*** Dataset content ***

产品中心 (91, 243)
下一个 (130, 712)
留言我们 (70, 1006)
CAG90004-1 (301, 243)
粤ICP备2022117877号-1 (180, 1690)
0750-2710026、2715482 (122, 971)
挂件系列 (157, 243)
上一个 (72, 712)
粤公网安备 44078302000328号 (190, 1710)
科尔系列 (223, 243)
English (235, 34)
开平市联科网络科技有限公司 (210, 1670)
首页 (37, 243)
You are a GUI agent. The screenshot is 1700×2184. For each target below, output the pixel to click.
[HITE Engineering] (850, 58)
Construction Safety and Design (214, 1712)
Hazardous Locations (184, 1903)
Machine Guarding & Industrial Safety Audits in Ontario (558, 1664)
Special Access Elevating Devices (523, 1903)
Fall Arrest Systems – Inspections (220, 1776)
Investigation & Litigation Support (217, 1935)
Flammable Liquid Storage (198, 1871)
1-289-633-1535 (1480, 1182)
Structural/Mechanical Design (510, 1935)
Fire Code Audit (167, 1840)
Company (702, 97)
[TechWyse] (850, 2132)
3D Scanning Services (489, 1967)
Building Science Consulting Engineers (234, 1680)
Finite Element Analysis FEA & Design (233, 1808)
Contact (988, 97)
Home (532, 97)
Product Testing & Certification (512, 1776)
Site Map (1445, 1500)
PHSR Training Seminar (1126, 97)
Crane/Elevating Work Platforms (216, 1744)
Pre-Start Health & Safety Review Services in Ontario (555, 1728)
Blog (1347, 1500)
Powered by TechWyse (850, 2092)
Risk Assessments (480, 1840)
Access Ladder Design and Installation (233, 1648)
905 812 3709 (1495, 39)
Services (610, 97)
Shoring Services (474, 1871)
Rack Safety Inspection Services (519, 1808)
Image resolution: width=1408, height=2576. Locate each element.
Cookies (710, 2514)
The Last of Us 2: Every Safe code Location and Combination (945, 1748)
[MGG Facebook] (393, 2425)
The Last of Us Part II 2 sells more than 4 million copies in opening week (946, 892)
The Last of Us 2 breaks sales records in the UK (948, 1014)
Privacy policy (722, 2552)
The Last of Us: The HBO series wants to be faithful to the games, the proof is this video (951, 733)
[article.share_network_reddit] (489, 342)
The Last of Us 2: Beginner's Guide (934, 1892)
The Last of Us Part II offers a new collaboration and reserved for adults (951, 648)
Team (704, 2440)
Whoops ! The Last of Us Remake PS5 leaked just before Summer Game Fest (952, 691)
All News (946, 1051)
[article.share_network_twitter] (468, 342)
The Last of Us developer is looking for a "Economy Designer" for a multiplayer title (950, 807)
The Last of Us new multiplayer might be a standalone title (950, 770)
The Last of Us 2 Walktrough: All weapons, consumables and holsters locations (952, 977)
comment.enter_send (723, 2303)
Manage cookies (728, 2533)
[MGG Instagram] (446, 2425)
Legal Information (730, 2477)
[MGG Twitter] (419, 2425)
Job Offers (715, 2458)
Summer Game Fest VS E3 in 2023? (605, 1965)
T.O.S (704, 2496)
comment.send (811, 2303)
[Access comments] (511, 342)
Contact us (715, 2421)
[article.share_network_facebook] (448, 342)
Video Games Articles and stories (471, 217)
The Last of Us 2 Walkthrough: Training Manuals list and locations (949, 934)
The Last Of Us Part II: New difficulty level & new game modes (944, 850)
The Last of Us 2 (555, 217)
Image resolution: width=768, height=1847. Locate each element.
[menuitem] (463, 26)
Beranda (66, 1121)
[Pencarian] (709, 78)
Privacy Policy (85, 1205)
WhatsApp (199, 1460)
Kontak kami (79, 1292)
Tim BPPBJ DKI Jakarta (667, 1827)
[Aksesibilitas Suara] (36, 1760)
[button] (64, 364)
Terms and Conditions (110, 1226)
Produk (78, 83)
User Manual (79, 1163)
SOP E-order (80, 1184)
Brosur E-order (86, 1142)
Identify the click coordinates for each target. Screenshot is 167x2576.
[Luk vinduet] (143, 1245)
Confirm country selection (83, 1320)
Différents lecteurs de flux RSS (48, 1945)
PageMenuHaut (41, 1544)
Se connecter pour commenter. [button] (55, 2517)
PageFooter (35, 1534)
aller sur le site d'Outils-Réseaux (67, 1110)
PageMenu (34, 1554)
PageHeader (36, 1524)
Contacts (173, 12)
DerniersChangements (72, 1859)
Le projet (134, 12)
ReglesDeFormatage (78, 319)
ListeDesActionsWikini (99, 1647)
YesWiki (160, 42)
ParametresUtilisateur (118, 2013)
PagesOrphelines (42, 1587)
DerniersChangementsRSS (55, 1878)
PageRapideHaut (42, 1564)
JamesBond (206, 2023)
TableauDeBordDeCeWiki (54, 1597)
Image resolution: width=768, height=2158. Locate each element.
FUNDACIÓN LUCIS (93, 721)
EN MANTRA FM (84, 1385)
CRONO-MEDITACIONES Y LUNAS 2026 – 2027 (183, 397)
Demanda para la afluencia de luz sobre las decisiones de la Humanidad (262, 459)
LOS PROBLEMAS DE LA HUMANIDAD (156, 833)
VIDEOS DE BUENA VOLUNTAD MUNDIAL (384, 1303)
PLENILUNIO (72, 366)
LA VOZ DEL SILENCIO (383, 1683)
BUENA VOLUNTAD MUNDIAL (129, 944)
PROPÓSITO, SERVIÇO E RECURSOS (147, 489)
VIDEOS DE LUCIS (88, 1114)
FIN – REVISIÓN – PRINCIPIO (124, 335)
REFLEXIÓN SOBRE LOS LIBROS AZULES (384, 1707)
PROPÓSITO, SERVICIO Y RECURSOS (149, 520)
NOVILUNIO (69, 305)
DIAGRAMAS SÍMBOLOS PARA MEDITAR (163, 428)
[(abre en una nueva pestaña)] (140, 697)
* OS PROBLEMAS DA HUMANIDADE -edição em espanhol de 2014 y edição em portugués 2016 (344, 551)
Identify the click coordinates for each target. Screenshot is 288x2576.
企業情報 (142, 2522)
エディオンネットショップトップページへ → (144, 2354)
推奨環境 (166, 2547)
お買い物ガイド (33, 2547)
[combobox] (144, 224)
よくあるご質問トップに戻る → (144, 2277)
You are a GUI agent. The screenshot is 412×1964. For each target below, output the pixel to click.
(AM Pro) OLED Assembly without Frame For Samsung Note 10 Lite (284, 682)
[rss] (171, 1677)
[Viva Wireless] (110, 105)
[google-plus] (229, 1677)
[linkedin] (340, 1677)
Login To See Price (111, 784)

*** End of Dataset content ***

What you write must be identical to the material above.

Expected answer =>
产品中心 (91, 243)
下一个 (130, 712)
留言我们 (70, 1006)
CAG90004-1 (301, 243)
粤ICP备2022117877号-1 (180, 1690)
0750-2710026、2715482 (122, 971)
挂件系列 (157, 243)
上一个 (72, 712)
粤公网安备 44078302000328号 (190, 1710)
科尔系列 (223, 243)
English (235, 34)
开平市联科网络科技有限公司 (210, 1670)
首页 (37, 243)
You are a GUI agent. The screenshot is 1700×2184. For each target below, output the pixel to click.
[HITE Engineering] (850, 58)
Construction Safety and Design (214, 1712)
Hazardous Locations (184, 1903)
Machine Guarding & Industrial Safety Audits in Ontario (558, 1664)
Special Access Elevating Devices (523, 1903)
Fall Arrest Systems – Inspections (220, 1776)
Investigation & Litigation Support (217, 1935)
Flammable Liquid Storage (198, 1871)
1-289-633-1535 (1480, 1182)
Structural/Mechanical Design (510, 1935)
Fire Code Audit (167, 1840)
Company (702, 97)
[TechWyse] (850, 2132)
3D Scanning Services (489, 1967)
Building Science Consulting Engineers (234, 1680)
Finite Element Analysis FEA & Design (233, 1808)
Contact (988, 97)
Home (532, 97)
Product Testing & Certification (512, 1776)
Site Map (1445, 1500)
PHSR Training Seminar (1126, 97)
Crane/Elevating Work Platforms (216, 1744)
Pre-Start Health & Safety Review Services in Ontario (555, 1728)
Blog (1347, 1500)
Powered by TechWyse (850, 2092)
Risk Assessments (480, 1840)
Access Ladder Design and Installation (233, 1648)
905 812 3709 (1495, 39)
Services (610, 97)
Shoring Services (474, 1871)
Rack Safety Inspection Services (519, 1808)
Image resolution: width=1408, height=2576. Locate each element.
Cookies (710, 2514)
The Last of Us 2: Every Safe code Location and Combination (945, 1748)
[MGG Facebook] (393, 2425)
The Last of Us Part II 2 sells more than 4 million copies in opening week (946, 892)
The Last of Us 2 breaks sales records in the UK (948, 1014)
Privacy policy (722, 2552)
The Last of Us: The HBO series wants to be faithful to the games, the proof is this video (951, 733)
[article.share_network_reddit] (489, 342)
The Last of Us 2: Beginner's Guide (934, 1892)
The Last of Us Part II offers a new collaboration and reserved for adults (951, 648)
Team (704, 2440)
Whoops ! The Last of Us Remake PS5 leaked just before Summer Game Fest (952, 691)
All News (946, 1051)
[article.share_network_twitter] (468, 342)
The Last of Us developer is looking for a "Economy Designer" for a multiplayer title (950, 807)
The Last of Us new multiplayer might be a standalone title (950, 770)
The Last of Us 2 Walktrough: All weapons, consumables and holsters locations (952, 977)
comment.enter_send (723, 2303)
Manage cookies (728, 2533)
[MGG Instagram] (446, 2425)
Legal Information (730, 2477)
[MGG Twitter] (419, 2425)
Job Offers (715, 2458)
Summer Game Fest VS E3 in 2023? (605, 1965)
T.O.S (704, 2496)
comment.send (811, 2303)
[Access comments] (511, 342)
Contact us (715, 2421)
[article.share_network_facebook] (448, 342)
Video Games Articles and stories (471, 217)
The Last of Us 2 Walkthrough: Training Manuals list and locations (949, 934)
The Last Of Us Part II: New difficulty level & new game modes (944, 850)
The Last of Us 2 (555, 217)
Image resolution: width=768, height=1847. Locate each element.
[menuitem] (463, 26)
Beranda (66, 1121)
[Pencarian] (709, 78)
Privacy Policy (85, 1205)
WhatsApp (199, 1460)
Kontak kami (79, 1292)
Tim BPPBJ DKI Jakarta (667, 1827)
[Aksesibilitas Suara] (36, 1760)
[button] (64, 364)
Terms and Conditions (110, 1226)
Produk (78, 83)
User Manual (79, 1163)
SOP E-order (80, 1184)
Brosur E-order (86, 1142)
Identify the click coordinates for each target. Screenshot is 167x2576.
[Luk vinduet] (143, 1245)
Confirm country selection (83, 1320)
Différents lecteurs de flux RSS (48, 1945)
PageMenuHaut (41, 1544)
Se connecter pour commenter. [button] (55, 2517)
PageFooter (35, 1534)
aller sur le site d'Outils-Réseaux (67, 1110)
PageMenu (34, 1554)
PageHeader (36, 1524)
Contacts (173, 12)
DerniersChangements (72, 1859)
Le projet (134, 12)
ReglesDeFormatage (78, 319)
ListeDesActionsWikini (99, 1647)
YesWiki (160, 42)
ParametresUtilisateur (118, 2013)
PagesOrphelines (42, 1587)
DerniersChangementsRSS (55, 1878)
PageRapideHaut (42, 1564)
JamesBond (206, 2023)
TableauDeBordDeCeWiki (54, 1597)
Image resolution: width=768, height=2158. Locate each element.
FUNDACIÓN LUCIS (93, 721)
EN MANTRA FM (84, 1385)
CRONO-MEDITACIONES Y LUNAS 2026 – 2027 (183, 397)
Demanda para la afluencia de luz sobre las decisiones de la Humanidad (262, 459)
LOS PROBLEMAS DE LA HUMANIDAD (156, 833)
VIDEOS DE BUENA VOLUNTAD MUNDIAL (384, 1303)
PLENILUNIO (72, 366)
LA VOZ DEL SILENCIO (383, 1683)
BUENA VOLUNTAD MUNDIAL (129, 944)
PROPÓSITO, SERVIÇO E RECURSOS (147, 489)
VIDEOS DE LUCIS (88, 1114)
FIN – REVISIÓN – PRINCIPIO (124, 335)
REFLEXIÓN SOBRE LOS LIBROS AZULES (384, 1707)
PROPÓSITO, SERVICIO Y RECURSOS (149, 520)
NOVILUNIO (69, 305)
DIAGRAMAS SÍMBOLOS PARA MEDITAR (163, 428)
[(abre en una nueva pestaña)] (140, 697)
* OS PROBLEMAS DA HUMANIDADE -edição em espanhol de 2014 y edição em portugués 2016 (344, 551)
Identify the click coordinates for each target. Screenshot is 288x2576.
企業情報 (142, 2522)
エディオンネットショップトップページへ → (144, 2354)
推奨環境 (166, 2547)
お買い物ガイド (33, 2547)
[combobox] (144, 224)
よくあるご質問トップに戻る → (144, 2277)
You are a GUI agent. The screenshot is 412×1964. For each target below, output the pixel to click.
(AM Pro) OLED Assembly without Frame For Samsung Note 10 Lite (284, 682)
[rss] (171, 1677)
[Viva Wireless] (110, 105)
[google-plus] (229, 1677)
[linkedin] (340, 1677)
Login To See Price (111, 784)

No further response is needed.